Like many things in c the reason that an error isn't generated when there is no prototype is for historical reasons. In the early days people often didn't bother prototyping functions because pointers and integers were usually the same size and integral types smaller than an integer were promoted to an integer when passed as a parameter (and floating point was rarely used for systems programming).
If at any point they had changed the compiler to give an error if a function was not prototyped then it would have broken many programs and would not have gained widespread acceptance.
With 64 bit addressing we are now entering a period when integers and pointers are not the same size and programs will most likely break if you do not prototype functions like malloc() that return a pointer.
In gcc always set the following options for your own programs: -Werror -Wstrict-prototypes
I am currently learning and experimenting with C and am using Bloodshed's DEV-C++ as an IDE.
Now, I just realized that the following piece of code (as it is...no includes or nothing) compiles and runs :
main ()
{
printf("%d", strlen("hello"));
}
Now, if I'm not mistaken, shouldn't two header files be included in this source for it to work ? stdio.h and string.h...but as you can see, I did not add them and the code still compiled and ran successfully.
My complaint is that I want the compiler to be "strict" because since I'm still learning C, I don't want the code to run if normally it shouldn't.
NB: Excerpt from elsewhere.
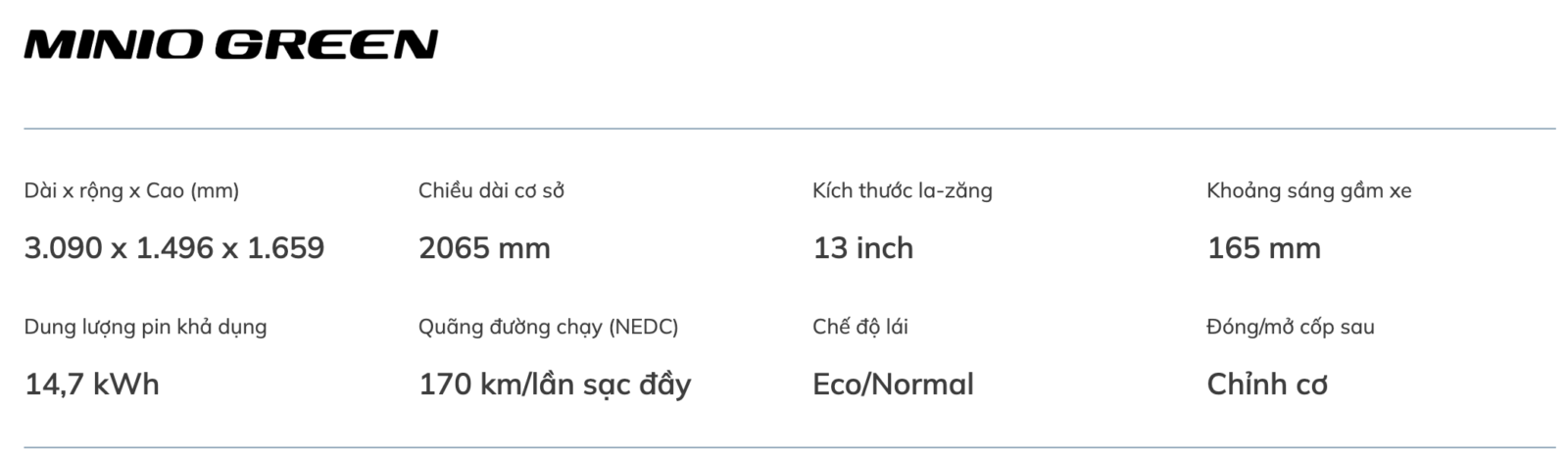The height and width of the screenshot is (464, 1568).
Task: Click the 170 km/lần sạc đầy value
Action: coord(555,385)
So, is there any way to prevent Dev-C++ from 'correcting my mistakes' when it comes to includes, ie making it more kinda "strict" ?
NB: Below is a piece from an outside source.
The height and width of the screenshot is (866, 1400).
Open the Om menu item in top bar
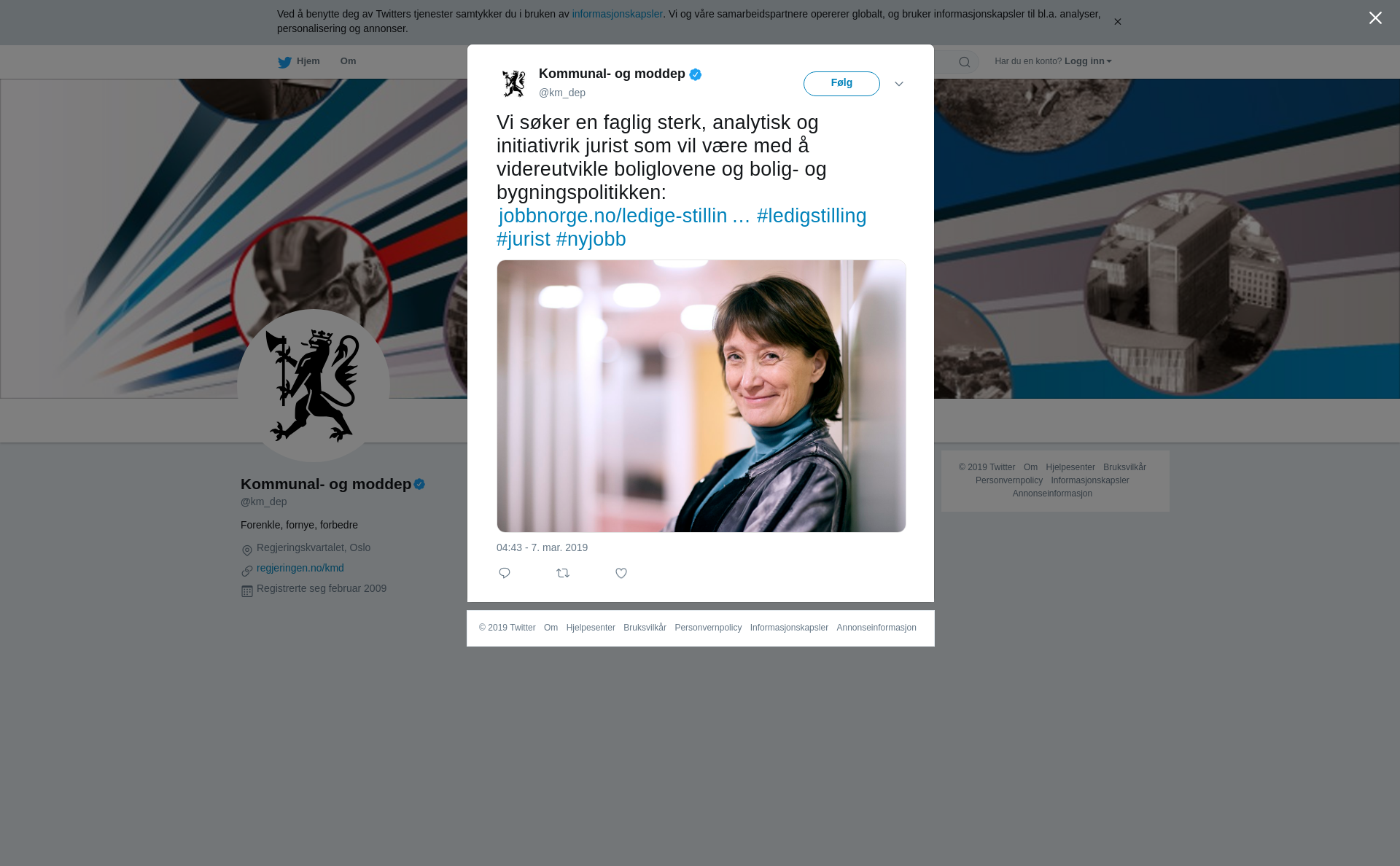click(349, 61)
C90 had a feature (absent of C99 and C++) called implicit function declaration: when you used a name not declared yet in a function call, the compiler behaved as if
extern int identifier();
had been seen. That feature has been dropped from C99 and most compilers had option to warn about this even before C99 was promulgated.
Even when staying in C90, it is not recommended style to use this. If you have to maintain code making use of this and can't add prototypes, check that:
the functions returns an int (it is the case for printf but the validity is implementation dependent for strlen which returns a size_t which can be int or something else)
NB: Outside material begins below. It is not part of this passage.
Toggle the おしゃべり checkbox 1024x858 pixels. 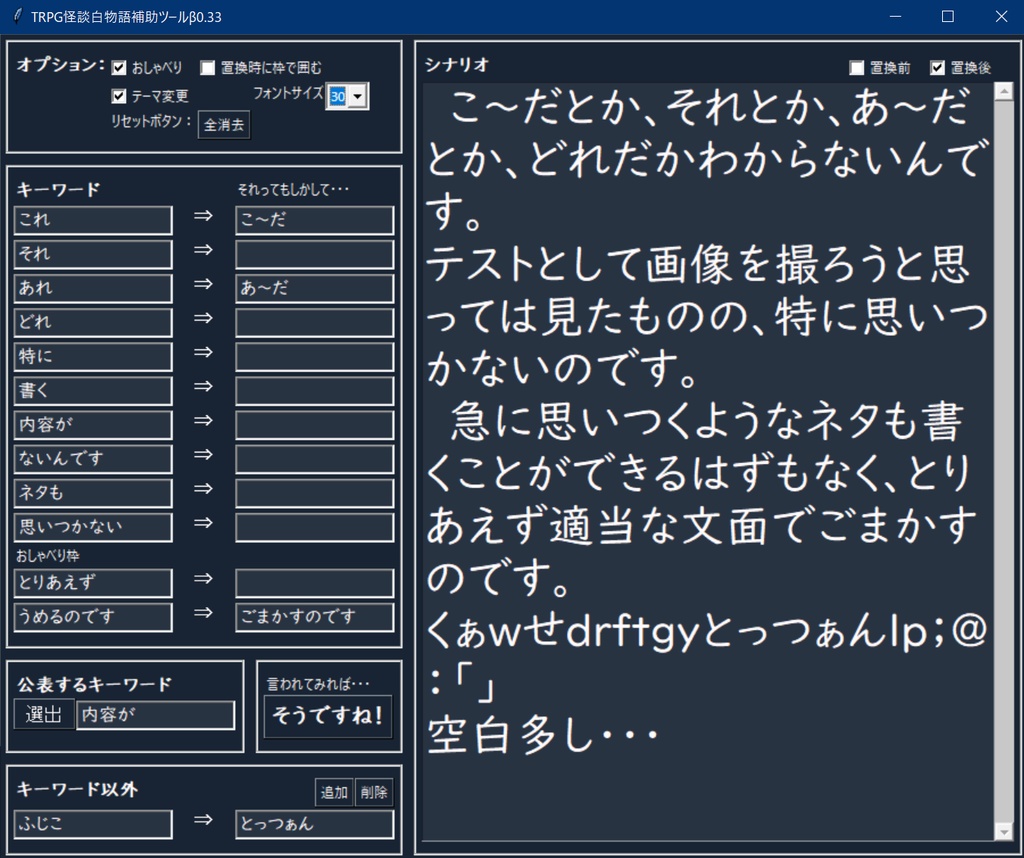[118, 67]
the function isn't variadic (it is the case for strlen but not printf)
the type of the arguments is not modified by default argument promotions (char, short, float are) and you must pay attention to cast pointers to void* when needed when the expected type is void*, you have to pay attention to cast NULL to the correct pointer type. (These are the same things you have to pay attention for variadic arguments BTW).
If those conditions aren't met -- and they aren't for any calls in your code -- you enter in the realm of undefined behavior.
I don't know if this actually is a DevC++ issue, but in any case you should consider ditching it. It is no longer being developed and is very buggy. I recommend changing to Code::Blocks, which is better in every way and alows you to use the very latest GCC compiler.
One of the possibilities for 'undefined behaviour' - which you get if you call a variadic function without a visible prototype - is that your code compiles and runs successfully.
If you're using gcc as the underlying compiler then you should be able to pass flags such as -std=c89 -pedantic -Wall -Wextra and get warnings about code such as the snippet that you've posted.